Fcγ receptor-mediated biological activities of human leukemic cell lines and their modulation by transforming growth factor-β1 and interleukin 6

• Published in: Cytokine (Philadelphia, Pa.) Vol. 5; no. 3; pp. 255 - 263
• Main Authors: Morikawa, Minoru, Harada, Naoki, Nunomura, Yuka, Koike, Tsuneaki, Hashimoto, Seiji, Soma, Gen-ichiro, Yoshida, Takeshi
• Format: Journal Article
• Language: English
• Published: Elsevier Ltd 1993
• Subjects: active oxygen molecules; ADCC; Fcγ receptor; human leukemic cell lines; IL-6; TGF-β1; Fcγ receptor; TGF-β1; active oxygen molecules; human leukemic cell lines; ADCC; IL-6
• ISSN: 1043-4666; 1096-0023
• DOI: 10.1016/1043-4666(93)90013-U

Previously we reported that transforming growth factor-β1 (TGF-β1) remarkably enhanced the differentiation of human leukemic cell lines, HL-60 and THP-1, in the presence of 1α,25-dihydroxyvitamin D 3 (VD 3) and also that it induced Fc receptor for immunoglobulin G (FcγR), type IIIB, in the presence of retinoic acid (RA).
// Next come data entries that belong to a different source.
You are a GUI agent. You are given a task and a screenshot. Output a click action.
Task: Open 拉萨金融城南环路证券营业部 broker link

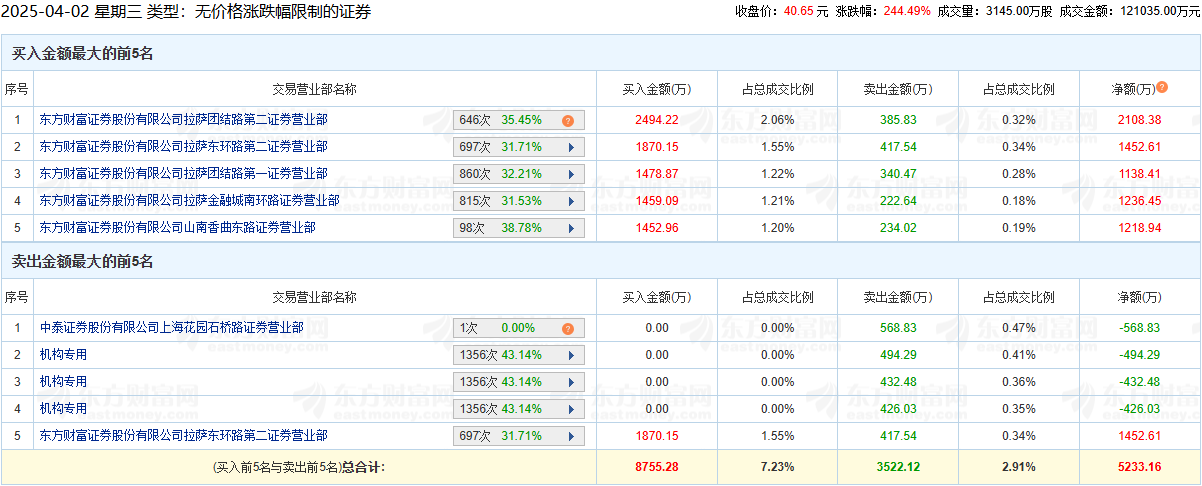click(189, 201)
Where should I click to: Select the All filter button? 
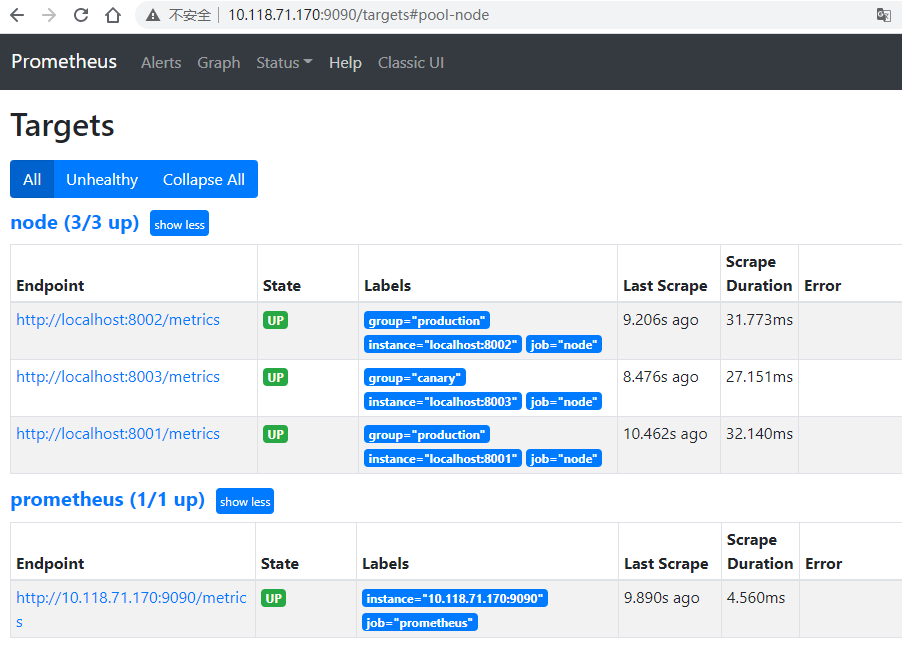pos(32,179)
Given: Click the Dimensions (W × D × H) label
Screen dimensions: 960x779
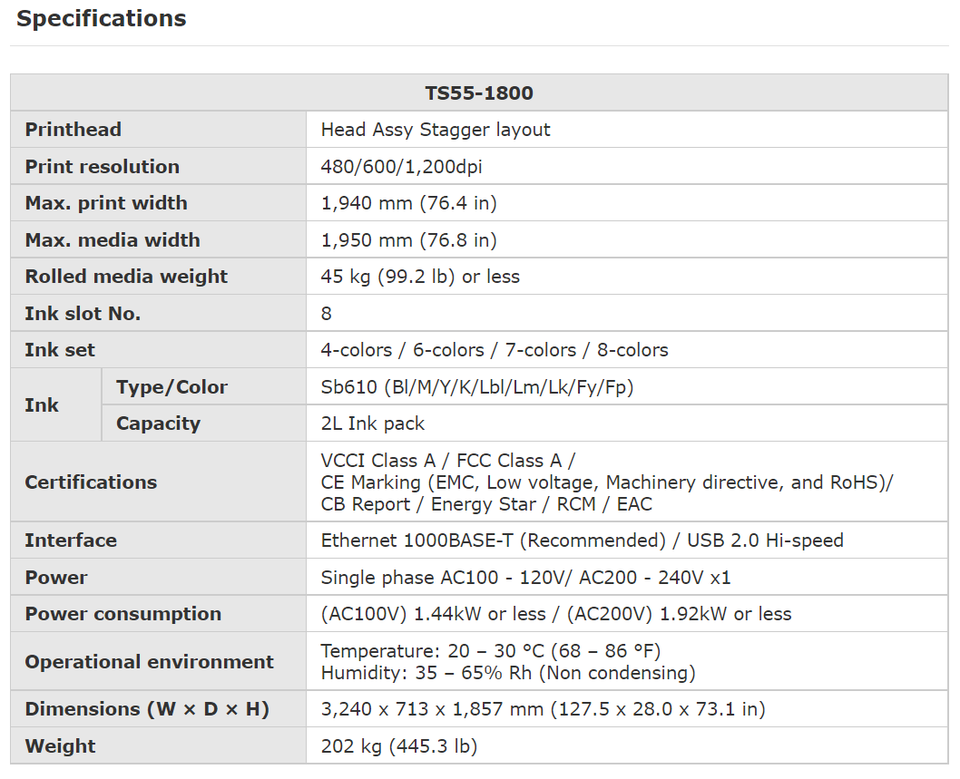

The present study revealed that TGF-β1 enhanced the FcγRI- and FcγRII-mediated antibody-dependent cellular cytotoxicity (ADCC) of the cells differentiated in the presence of VD 3 and RA. However, production of active oxygen molecules was suppressed by TGF-β1. On the other hand, IL-6 stimulated production of active oxygen molecules and ADCC of the cells treated with VD 3 and tumor necrosis factor-α (TNF-α). Furthermore, the levels of cell surface FcγRI and FcγRII were not clearly correlated with the ADCC. The TGF-β1 VD 3-treated HL-60 cells were able to synthesize mRNAs for TGF-β1 and TNF-α, although TNF-α protein was not detectable. These results suggest that TGF-β1 has a bifunctional role, either stimulatory or inhibitory, in the modulation of macrophage activities through FcγRs and that IL-6 stimulates certain macrophage activities in mature cells.